Mowery Jared
The MITRE Corporation.
Online J Public Health Inform. 2016 Dec 28;8(3):e198. doi: 10.5210/ojphi.v8i3.7011. eCollection 2016.
Influenza (flu) surveillance using Twitter data can potentially save lives and increase efficiency by providing governments and healthcare organizations with greater situational awareness. However, research is needed to determine the impact of Twitter users' misdiagnoses on surveillance
This study establishes the importance of Twitter users' misdiagnoses by showing that Twitter flu surveillance in the United States failed during the 2011-2012 flu season, estimates the extent of misdiagnoses, and tests several methods for reducing the adverse effects of misdiagnoses.
Metrics representing flu prevalence, seasonal misdiagnosis patterns, diagnosis uncertainty, flu symptoms, and noise were produced using Twitter data in conjunction with OpenSextant for geo-inferencing, and a maximum entropy classifier for identifying tweets related to illness. These metrics were tested for correlations with World Health Organization (WHO) positive specimen counts of flu from 2011 to 2014.

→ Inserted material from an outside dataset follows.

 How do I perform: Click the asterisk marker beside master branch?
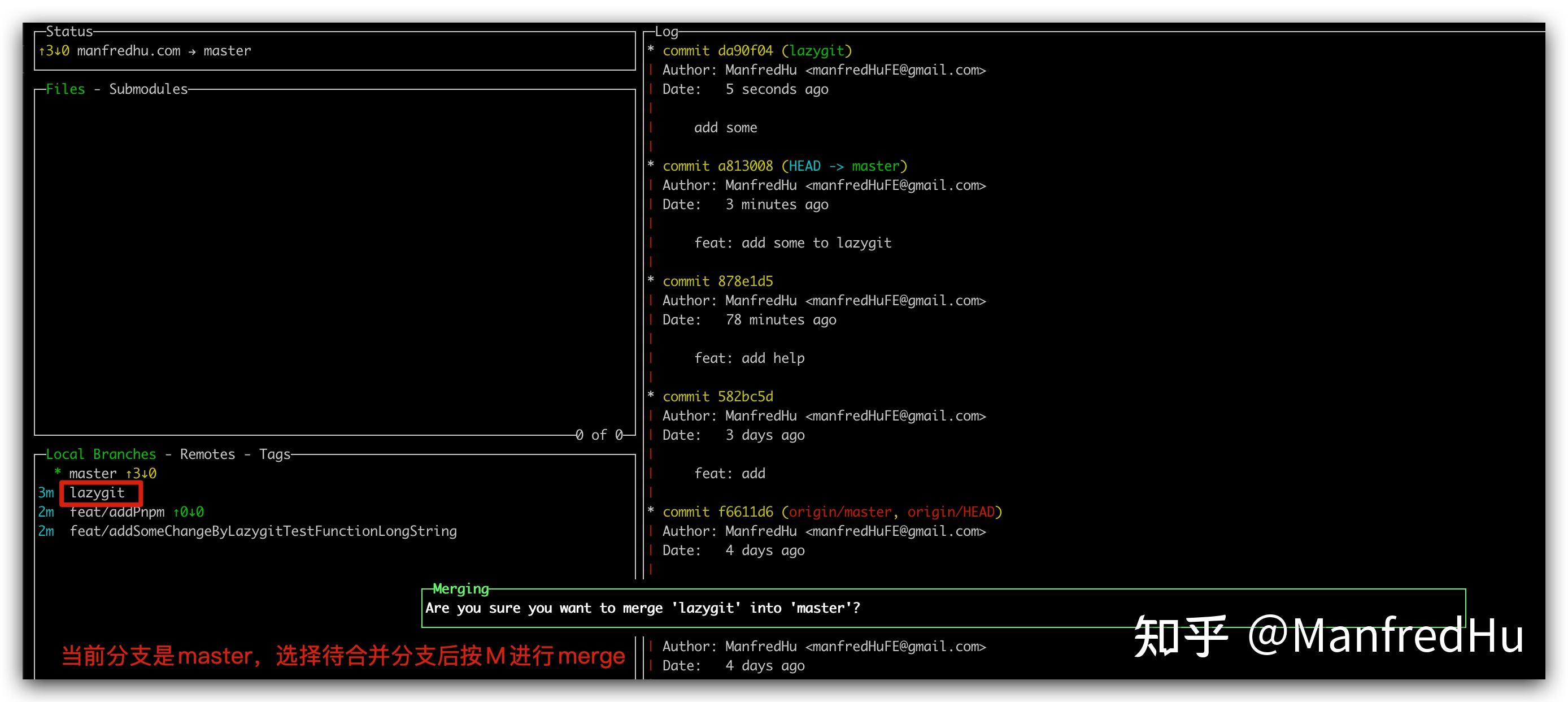point(57,473)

Twitter flu surveillance erroneously indicated a typical flu season during 2011-2012, even though the flu season peaked three months late, and erroneously indicated plateaus of flu tweets before the 2012-2013 and 2013-2014 flu seasons. Enhancements based on estimates of misdiagnoses removed the erroneous plateaus and increased the Pearson correlation coefficients by .04 and .23, but failed to correct the 2011-2012 flu season estimate. A rough estimate indicates that approximately 40% of flu tweets reflected misdiagnoses.
Further research into factors affecting Twitter users' misdiagnoses, in conjunction with data from additional atypical flu seasons, is needed to enable Twitter flu surveillance systems to produce reliable estimates during atypical flu seasons.
利用推特数据进行流感监测,可为政府和医疗组织提供更强的态势感知,从而有可能挽救生命并提高效率。然而,需要开展研究来确定推特用户误诊对监测的影响。
本研究通过表明美国2011 - 2012流感季期间推特流感监测失败,来确定推特用户误诊的重要性,估计误诊程度,并测试几种减少误诊负面影响的方法。
结合使用推特数据、用于地理推理的OpenSextant以及用于识别与疾病相关推文的最大熵分类器,生成代表流感流行率、季节性误诊模式、诊断不确定性、流感症状和噪音的指标。对这些指标与世界卫生组织(WHO)2011年至2014年流感阳性样本计数的相关性进行测试。
推特流感监测错误地表明2011 - 2012年是典型的流感季,尽管该流感季高峰推迟了三个月,并且在2012 - 2013年和2013 - 2014年流感季之前错误地显示流感推文处于平稳期。基于误诊估计的改进消除了错误的平稳期,使皮尔逊相关系数分别提高了0.04和0.23,但未能纠正2011 - 2012年流感季的估计。粗略估计表明,约40%的流感推文反映了误诊。
需要进一步研究影响推特用户误诊的因素,并结合其他非典型流感季的数据,以使推特流感监测系统能够在非典型流感季产生可靠的估计。